| DOCUMENT PASSAGE |
====================

# 2007 lincoln mkx soft brake pedal



## Rob_hdz1994 (Feb 24, 2018)

I need help finding the problem with the brake pedal too soft and goes in with not braking properly. There is no leaks on the brake line that goes to the calibers and don't see any spots on the floor. I bled all four calibers twice and it still the same. I checked the master cylinder, took the hoses out and plug it with two bolts to isolate the mc. Hit the pedal a few times and got hard so I believe that is not the problem. I did a smoke test on the hose that goes to the booster brake and smoke came out from the throtle body only. Once the car is on and press the brake at a certain pressure there is a squeaky very loud noise that stays on until you let go of brake or push a bit further. I believe it to come from the booster brake but there was no smoke leak. The only thing that I have left to check is the abs system but I wanted to see if you guys have any ideas and maybe let me know if I checked the parts correctly? Also when I plugged the master cylinder with the two bolts and took the one closer to the booster brake it was dripping and the one closer to the battery was not leaking could this be a problem? Thank you


----------



## CrazyGuy (Nov 18, 2017)

====================

In the thread about the soft brake pedal, what did the poster use to plug the master cylinder after taking the hoses out? The rows come from a different source than the thread.

| GIVEN RECORDS |
====================

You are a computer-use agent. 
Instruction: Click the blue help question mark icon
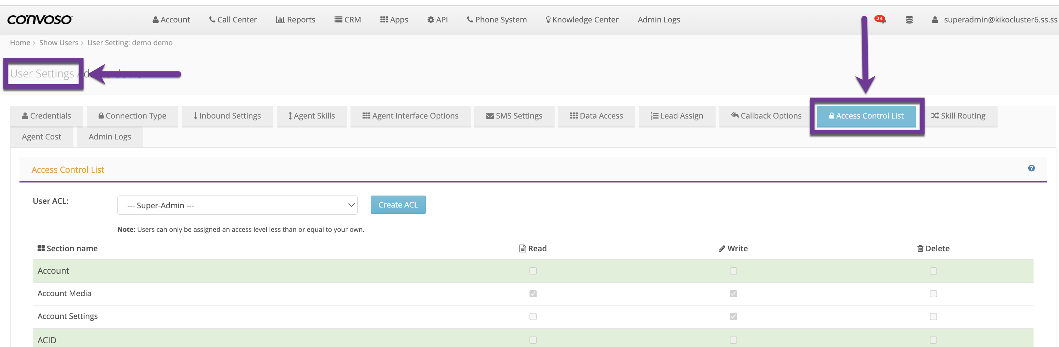[1031, 168]
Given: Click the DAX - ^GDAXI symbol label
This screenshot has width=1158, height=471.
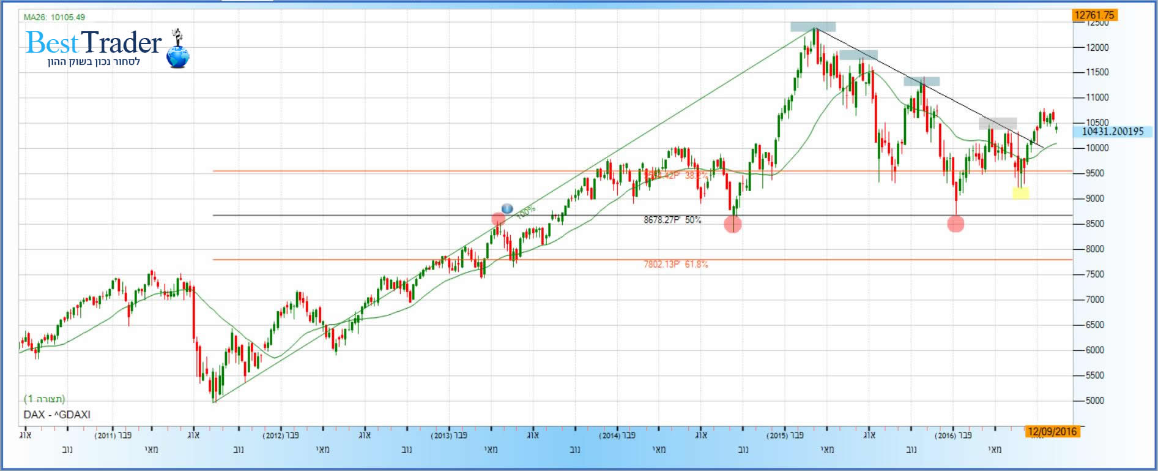Looking at the screenshot, I should 57,415.
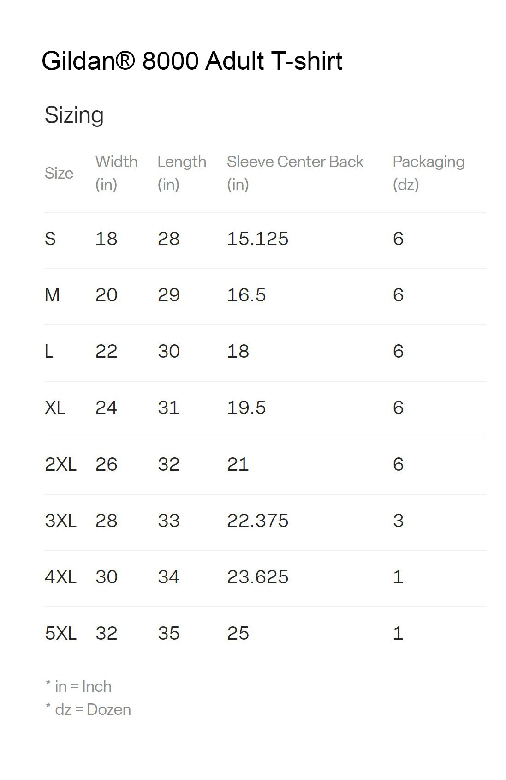Click the S size row label
The image size is (506, 780).
50,239
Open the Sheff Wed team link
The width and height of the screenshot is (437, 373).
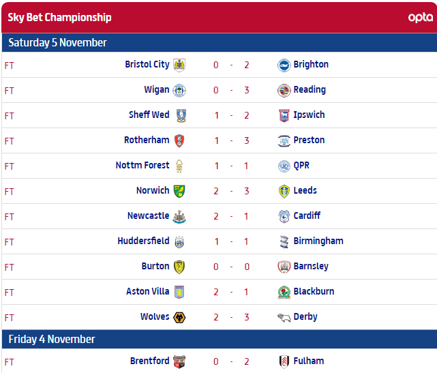(149, 115)
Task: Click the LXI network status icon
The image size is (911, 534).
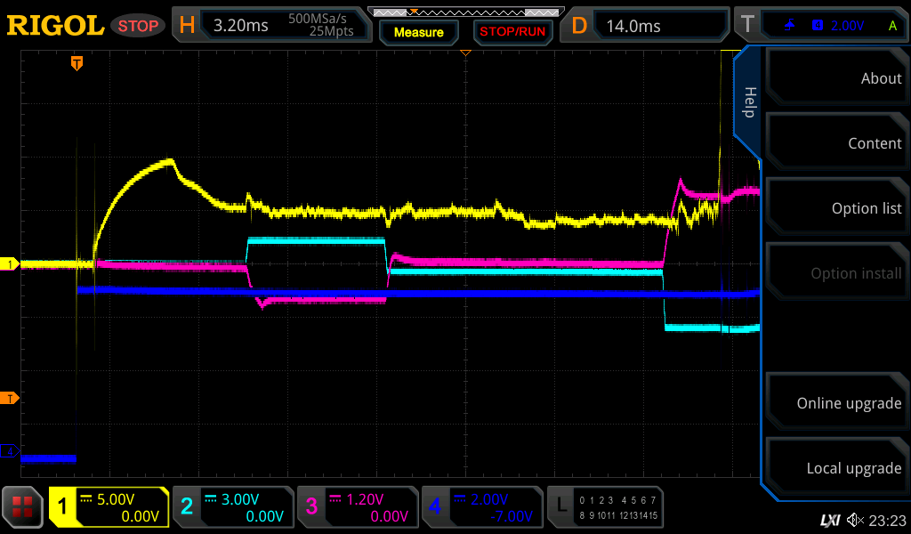Action: 829,520
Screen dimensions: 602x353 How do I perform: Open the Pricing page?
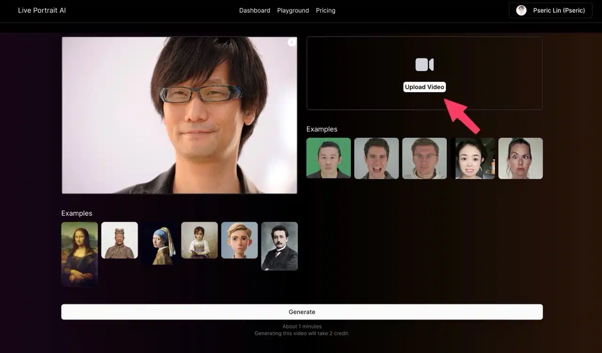click(325, 10)
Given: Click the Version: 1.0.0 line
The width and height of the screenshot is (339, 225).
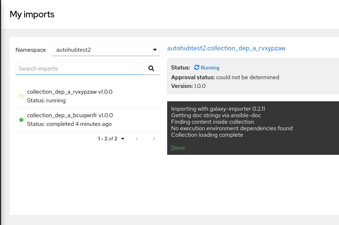Looking at the screenshot, I should (x=188, y=86).
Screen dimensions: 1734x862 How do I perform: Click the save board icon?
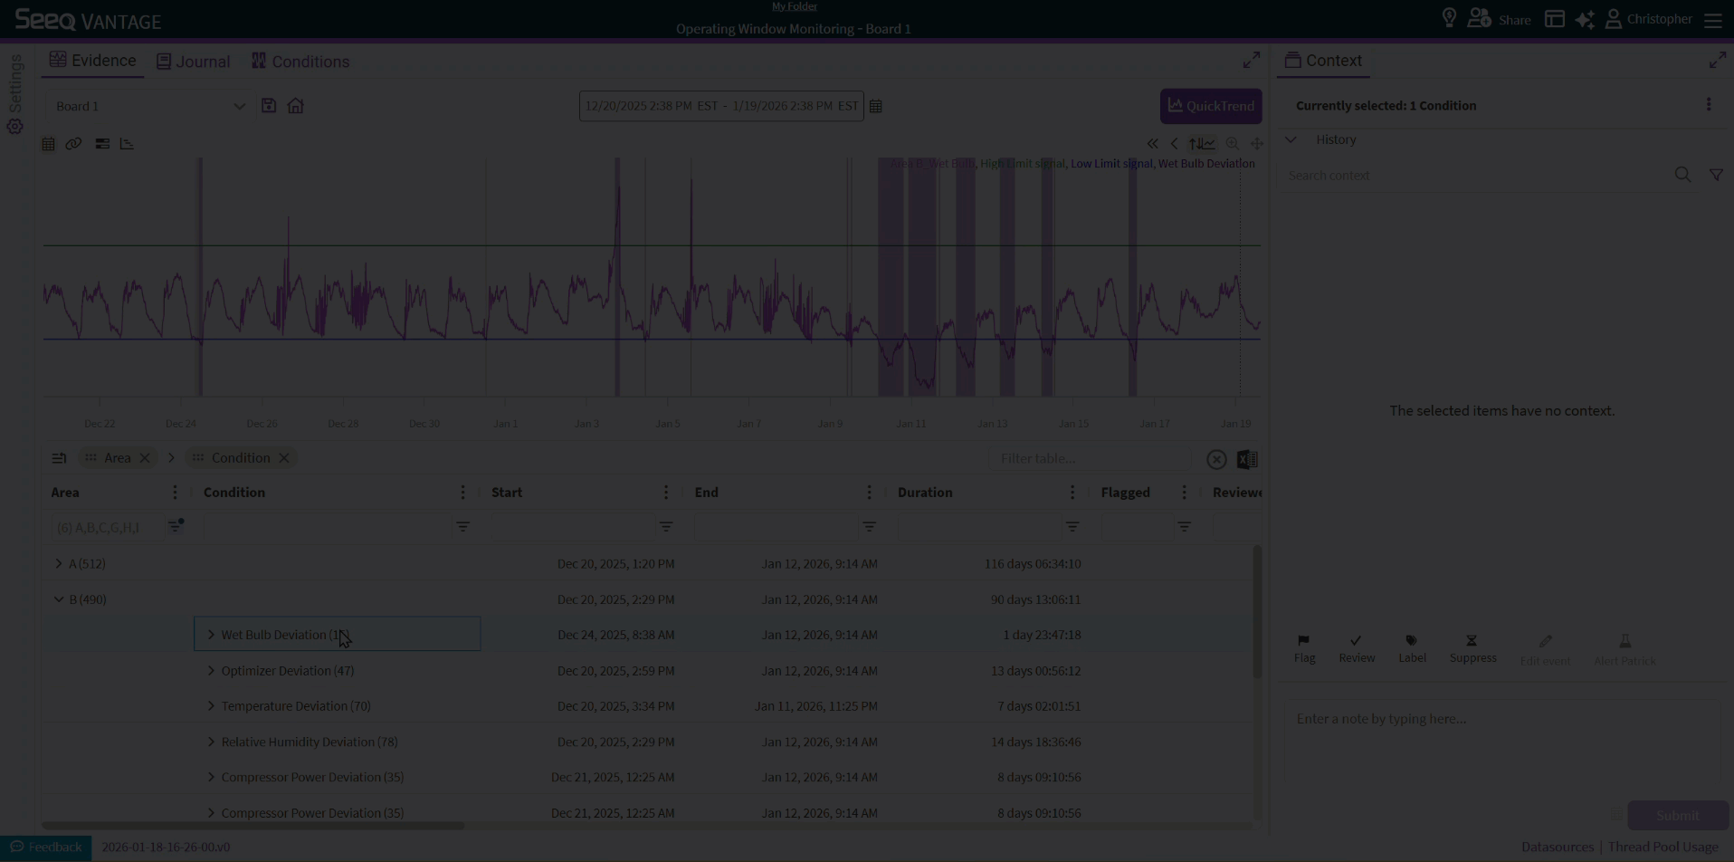269,106
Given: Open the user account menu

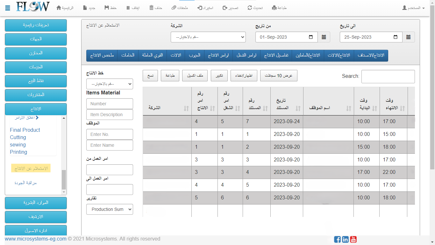Looking at the screenshot, I should (x=413, y=8).
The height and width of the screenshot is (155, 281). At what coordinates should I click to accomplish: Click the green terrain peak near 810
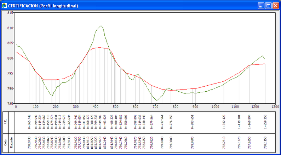(x=101, y=26)
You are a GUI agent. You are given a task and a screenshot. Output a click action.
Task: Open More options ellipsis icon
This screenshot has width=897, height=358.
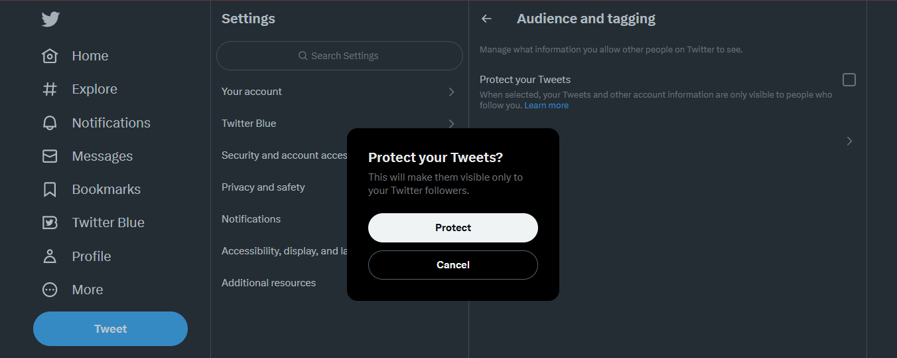tap(50, 290)
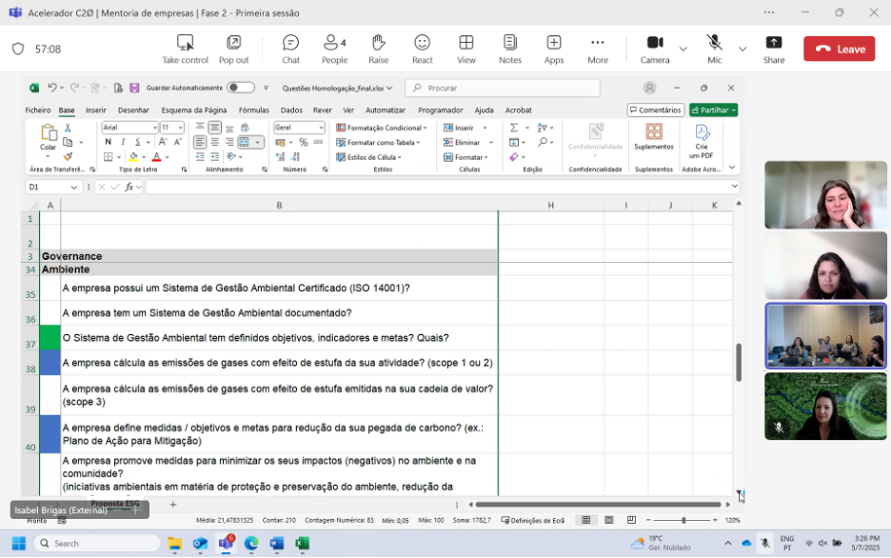Open the Teams Chat panel
Screen dimensions: 891x558
click(290, 49)
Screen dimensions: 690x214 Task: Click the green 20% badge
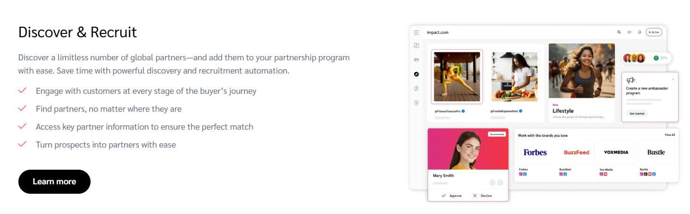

====================

| RESULT OF THIS EXERCISE |
Two bolts.